# Pond water lilies free!



## Crayon (Apr 13, 2014)

Hey,
I have to do some maintenance on my pond this week, so am going to thin out the water lilies, and before I toss them, thought I might check and see if anyone wants some.

They are white.
There are lots.


----------



## trailblazer295 (Mar 7, 2010)

I wish I had my pond set up. If you have the same situation next year let me know.


----------



## Crayon (Apr 13, 2014)

Probably. They grow like weeds.


----------



## Crayon (Apr 13, 2014)

Bump to the top. These are white lilies. They are sitting in a large bucket right now, so will need to be potted, and I probably have at least 20 roots.

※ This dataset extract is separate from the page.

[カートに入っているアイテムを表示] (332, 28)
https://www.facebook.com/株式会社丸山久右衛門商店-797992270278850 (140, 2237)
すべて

Located Danforth area during the week.


----------



## Bullet (Apr 19, 2014)

Very generous offer Ms Crayon 

Glad that the forum started a pond section !!


----------



## AquaticPulse (Jun 19, 2011)

If only I was close to the Danforth area...


----------



## Crayon (Apr 13, 2014)

thinkshane said:


> If only I was close to the Danforth area...


And you can't ever find an excuse to come to the danforth??? Like Greek food? Or late night cruising down the strip? Or ice cream at Demetre?

Not buying it.

Should I say again.......free water lilies????


----------